If you want to jump straight into implementation, start with this Prerequisites section.

Dockerization has become quite popular in making application workloads portable. They help developers get rid of server-level dependencies and simplify testing and deployment of the applications themselves. With the adoption of Cloud native technologies, the adoption of Docker has naturally grown. This brought in the need for monitoring the Docker-based containers running on various types of computing.

Why monitor Docker container metrics?

Monitoring Docker container metrics can be crucial in various scenarios to avoid performance issues and assist developers in troubleshooting. container may start consuming an excessive amount of resources (CPU or memory), impacting other containers or the host system.

By monitoring CPU and memory usage, you can detect resource saturation early.
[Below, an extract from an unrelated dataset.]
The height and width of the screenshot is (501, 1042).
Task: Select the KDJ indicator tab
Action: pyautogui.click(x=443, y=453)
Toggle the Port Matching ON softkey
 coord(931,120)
This allows you to adjust resource allocation, optimize the application, or scale out your environment before users experience significant slowdowns or outages.
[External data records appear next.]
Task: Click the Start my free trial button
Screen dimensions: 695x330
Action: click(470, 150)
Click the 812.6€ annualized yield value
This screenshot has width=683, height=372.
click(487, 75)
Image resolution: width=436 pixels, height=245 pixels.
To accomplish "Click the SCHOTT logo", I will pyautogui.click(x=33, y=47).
Some of the key factors why monitoring Docker containers is important are as follows:

  • Resource Optimization: It helps in allocating resources efficiently and scaling the containers as per the demand.
  • Performance Management: By understanding the resource utilization and demand, you can tune the performance of applications running inside the containers.
  • Troubleshooting: It enables quick identification and resolution of issues, reducing downtime and improving reliability.
  • Cost Management: In cloud environments, efficient resource usage can lead to significant cost savings.

We can use OpenTelemetry and a backend that supports OpenTelemetry-based data to monitor Docker containers efficiently. OpenTelemetry is quietly becoming the open-source standard for generating and collecting telemetry data.

A Brief Overview of OpenTelemetry

OpenTelemetry is a set of APIs, SDKs, libraries, and integrations aiming to standardize the generation, collection, and management of telemetry data(logs, metrics, and traces). It is backed by the Cloud Native Computing Foundation and is the leading open-source project in the observability domain.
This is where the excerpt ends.